Decision-making for small industrial Internet of Things using decision fusion


ÇAVDAR T. , Ebrahimpour N.

TURKISH JOURNAL OF ELECTRICAL ENGINEERING AND COMPUTER SCIENCES, vol.27, no.6, pp.4134-4150, 2019 (Journal Indexed in SCI) identifier identifier

  • Publication Type: Article / Article
  • Volume: 27 Issue: 6
  • Publication Date: 2019
  • Doi Number: 10.3906/elk-1809-60
  • Title of Journal : TURKISH JOURNAL OF ELECTRICAL ENGINEERING AND COMPUTER SCIENCES
  • Page Numbers: pp.4134-4150

Abstract

The industrial Internet of Things (IIoT) is a new field of Internet of Things (IoT) that has gained more popularity recently in industrial units and makes it possible to access information anywhere and anytime. In other words, geographic coordinates cannot prevent obtaining equipment and its data. Today, it is possible to manage and control equipment simply without spending time in an operational area and just by using the IIoT. This system collects data from manufacturing and production units by using wireless sensor networks or other networks for classification of fault detection. These data are then used after analysis to allow operational decisions to be made in shorter amounts of time. In fact, the IIoT increases the efficiency and accuracy of the "connection, collection, analysis, and operation" cycle. The information collected through different sensors in the IIoT is unreliable and uncertain due to the sensitivity of the sensors to noise, failure, and loss of information during transmission. One of the most important techniques offered to deal with this uncertainty in information is the decision fusion method. Among the decision fusion techniques, the Dempster-Shafer and improved Dempster-Shafer theory, which is also known as Yager theory, are efficient and effective ways to manage the uncertainty and have been used in many types of research.
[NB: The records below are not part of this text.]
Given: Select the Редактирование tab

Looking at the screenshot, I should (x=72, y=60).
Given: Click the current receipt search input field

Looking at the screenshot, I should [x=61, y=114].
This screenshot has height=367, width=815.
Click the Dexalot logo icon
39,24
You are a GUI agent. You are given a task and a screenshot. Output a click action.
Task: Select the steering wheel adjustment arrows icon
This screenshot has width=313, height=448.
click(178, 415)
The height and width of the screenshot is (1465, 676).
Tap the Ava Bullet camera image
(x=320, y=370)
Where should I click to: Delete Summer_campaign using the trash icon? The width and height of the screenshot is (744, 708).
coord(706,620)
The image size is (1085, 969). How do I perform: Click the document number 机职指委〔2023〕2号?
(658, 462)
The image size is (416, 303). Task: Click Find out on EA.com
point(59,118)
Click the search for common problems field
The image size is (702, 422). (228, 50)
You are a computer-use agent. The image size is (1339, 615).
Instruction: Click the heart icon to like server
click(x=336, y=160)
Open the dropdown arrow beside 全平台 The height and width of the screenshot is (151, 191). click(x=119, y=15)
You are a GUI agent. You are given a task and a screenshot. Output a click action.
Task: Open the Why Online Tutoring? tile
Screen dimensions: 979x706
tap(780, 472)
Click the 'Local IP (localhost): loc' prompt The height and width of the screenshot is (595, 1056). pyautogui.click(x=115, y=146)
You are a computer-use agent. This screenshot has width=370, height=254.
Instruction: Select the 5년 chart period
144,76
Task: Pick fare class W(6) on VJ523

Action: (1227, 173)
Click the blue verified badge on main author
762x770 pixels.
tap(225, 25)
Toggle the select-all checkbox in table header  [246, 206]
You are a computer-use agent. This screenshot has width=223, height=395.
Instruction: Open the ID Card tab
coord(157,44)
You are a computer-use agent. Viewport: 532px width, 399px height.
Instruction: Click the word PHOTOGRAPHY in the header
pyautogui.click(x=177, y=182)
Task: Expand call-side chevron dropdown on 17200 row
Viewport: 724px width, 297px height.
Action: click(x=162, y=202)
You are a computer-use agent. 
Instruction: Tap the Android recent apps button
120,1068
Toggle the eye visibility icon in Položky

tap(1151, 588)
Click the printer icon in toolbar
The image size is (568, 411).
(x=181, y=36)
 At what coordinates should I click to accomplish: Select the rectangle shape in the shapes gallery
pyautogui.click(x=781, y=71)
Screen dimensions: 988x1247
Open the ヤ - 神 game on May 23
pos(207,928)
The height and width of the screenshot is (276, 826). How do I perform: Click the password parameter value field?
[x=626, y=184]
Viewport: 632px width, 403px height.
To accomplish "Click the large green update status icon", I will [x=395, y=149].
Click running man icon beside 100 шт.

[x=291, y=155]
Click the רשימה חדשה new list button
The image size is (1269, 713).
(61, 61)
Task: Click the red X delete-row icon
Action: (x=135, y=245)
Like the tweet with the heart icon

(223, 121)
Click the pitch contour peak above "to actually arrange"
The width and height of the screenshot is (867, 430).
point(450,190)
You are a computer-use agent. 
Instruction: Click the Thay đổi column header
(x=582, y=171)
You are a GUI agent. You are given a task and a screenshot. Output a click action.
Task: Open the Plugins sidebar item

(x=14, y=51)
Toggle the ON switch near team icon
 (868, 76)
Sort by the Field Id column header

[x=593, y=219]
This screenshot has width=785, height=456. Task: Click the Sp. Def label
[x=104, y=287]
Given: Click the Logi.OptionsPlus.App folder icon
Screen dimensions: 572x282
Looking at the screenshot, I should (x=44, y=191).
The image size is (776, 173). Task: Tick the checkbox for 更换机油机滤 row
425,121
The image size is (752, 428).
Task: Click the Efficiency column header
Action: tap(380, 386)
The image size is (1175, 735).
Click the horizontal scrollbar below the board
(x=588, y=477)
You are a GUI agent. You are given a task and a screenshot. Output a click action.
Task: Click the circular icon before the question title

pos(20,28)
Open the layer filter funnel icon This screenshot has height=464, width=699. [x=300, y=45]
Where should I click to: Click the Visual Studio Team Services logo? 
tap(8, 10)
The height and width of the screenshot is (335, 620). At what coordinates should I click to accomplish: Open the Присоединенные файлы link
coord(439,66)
This paper offers an architecture for decision fusion in a small IIoT using Dempster-Shafer and Yager theories. In this architecture, data collected from the desired environment are fed to classifiers for classification. In this architecture, artificial neural networks and a dendrogram-based support vector machine are used as classifiers. To increase the accuracy of classifier results, the Dempster-Shafer and Yager theories are used to combine these results. To prove the performance, the proposed method was applied for detection of faults in an induction motor and human activity detection in an environment. This proposed method improved the accuracy of the system and decreased its uncertainty significantly according to obtained results from these two example use cases.